(Data extracted from a collection)
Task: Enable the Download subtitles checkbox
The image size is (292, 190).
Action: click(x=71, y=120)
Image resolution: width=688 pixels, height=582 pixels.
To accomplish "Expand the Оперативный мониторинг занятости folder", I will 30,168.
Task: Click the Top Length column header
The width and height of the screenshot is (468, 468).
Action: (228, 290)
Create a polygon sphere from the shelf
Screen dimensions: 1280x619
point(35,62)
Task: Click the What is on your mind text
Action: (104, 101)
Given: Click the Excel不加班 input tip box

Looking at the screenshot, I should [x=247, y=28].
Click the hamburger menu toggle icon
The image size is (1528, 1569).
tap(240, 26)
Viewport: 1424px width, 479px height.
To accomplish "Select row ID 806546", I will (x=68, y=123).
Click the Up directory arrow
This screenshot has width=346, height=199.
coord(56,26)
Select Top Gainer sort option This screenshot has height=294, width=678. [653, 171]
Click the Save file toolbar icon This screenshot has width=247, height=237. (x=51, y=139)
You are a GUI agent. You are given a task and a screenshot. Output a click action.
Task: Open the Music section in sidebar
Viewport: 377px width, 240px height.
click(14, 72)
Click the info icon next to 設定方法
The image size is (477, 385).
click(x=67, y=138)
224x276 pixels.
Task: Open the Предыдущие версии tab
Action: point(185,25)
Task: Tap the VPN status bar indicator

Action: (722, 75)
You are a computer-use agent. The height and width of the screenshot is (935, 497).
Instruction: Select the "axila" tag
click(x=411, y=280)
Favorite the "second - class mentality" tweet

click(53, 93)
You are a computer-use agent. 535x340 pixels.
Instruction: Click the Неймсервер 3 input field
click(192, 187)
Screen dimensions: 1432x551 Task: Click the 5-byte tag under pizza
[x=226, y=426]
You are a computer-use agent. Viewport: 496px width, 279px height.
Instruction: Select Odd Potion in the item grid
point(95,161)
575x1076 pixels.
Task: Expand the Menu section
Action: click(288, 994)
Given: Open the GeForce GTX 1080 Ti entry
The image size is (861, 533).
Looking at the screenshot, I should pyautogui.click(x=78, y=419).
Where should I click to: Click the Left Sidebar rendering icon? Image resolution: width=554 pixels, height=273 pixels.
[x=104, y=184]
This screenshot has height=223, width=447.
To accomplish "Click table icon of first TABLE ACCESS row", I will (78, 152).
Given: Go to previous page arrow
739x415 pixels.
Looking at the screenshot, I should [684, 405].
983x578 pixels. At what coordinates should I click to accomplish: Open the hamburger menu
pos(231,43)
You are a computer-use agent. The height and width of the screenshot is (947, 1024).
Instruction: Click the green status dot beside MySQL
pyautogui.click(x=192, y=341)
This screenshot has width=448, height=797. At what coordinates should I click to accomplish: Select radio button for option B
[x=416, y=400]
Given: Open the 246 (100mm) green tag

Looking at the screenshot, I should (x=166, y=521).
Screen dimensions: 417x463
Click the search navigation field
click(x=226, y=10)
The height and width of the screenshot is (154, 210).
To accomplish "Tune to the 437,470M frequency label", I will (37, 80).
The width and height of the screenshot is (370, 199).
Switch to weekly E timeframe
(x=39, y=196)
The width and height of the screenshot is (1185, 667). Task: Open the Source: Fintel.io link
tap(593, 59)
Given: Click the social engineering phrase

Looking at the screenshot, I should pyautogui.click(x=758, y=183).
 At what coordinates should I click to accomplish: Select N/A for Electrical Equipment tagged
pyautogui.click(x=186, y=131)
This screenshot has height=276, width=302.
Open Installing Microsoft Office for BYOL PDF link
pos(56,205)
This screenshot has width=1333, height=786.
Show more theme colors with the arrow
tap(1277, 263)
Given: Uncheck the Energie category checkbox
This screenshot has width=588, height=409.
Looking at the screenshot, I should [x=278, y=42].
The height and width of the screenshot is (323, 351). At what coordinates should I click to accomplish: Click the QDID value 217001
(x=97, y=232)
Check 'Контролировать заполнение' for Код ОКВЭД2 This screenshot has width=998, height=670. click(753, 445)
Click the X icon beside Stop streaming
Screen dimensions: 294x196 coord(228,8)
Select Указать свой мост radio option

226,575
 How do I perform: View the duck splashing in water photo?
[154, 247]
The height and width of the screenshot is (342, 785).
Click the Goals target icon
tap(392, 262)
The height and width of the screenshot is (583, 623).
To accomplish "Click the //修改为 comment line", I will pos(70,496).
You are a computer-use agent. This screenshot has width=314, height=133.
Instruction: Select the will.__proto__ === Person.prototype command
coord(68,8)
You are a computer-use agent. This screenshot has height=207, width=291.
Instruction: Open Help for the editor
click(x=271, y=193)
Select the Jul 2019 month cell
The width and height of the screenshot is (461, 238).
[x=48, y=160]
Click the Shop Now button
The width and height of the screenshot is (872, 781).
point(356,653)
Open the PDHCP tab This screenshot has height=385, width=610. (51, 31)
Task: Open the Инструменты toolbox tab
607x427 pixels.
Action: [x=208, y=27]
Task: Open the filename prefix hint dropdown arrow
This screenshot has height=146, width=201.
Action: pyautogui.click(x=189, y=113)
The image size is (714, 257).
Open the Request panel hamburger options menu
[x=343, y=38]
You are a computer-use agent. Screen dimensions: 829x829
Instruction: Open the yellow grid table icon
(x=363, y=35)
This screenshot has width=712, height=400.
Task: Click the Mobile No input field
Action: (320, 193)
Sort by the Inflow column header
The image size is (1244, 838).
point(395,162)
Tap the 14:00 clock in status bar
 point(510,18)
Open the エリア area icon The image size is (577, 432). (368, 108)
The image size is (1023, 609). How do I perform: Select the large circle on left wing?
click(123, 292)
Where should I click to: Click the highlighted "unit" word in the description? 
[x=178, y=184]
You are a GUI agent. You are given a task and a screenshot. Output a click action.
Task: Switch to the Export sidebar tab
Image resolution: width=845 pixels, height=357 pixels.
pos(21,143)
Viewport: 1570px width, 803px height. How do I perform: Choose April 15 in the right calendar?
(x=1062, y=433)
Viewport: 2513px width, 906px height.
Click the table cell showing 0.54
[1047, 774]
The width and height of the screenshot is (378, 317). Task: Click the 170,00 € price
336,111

## Assignment
Return each line in the records that holds the string "checkbox".

## Expected answer
Task: Enable the Download subtitles checkbox
Given: Uncheck the Energie category checkbox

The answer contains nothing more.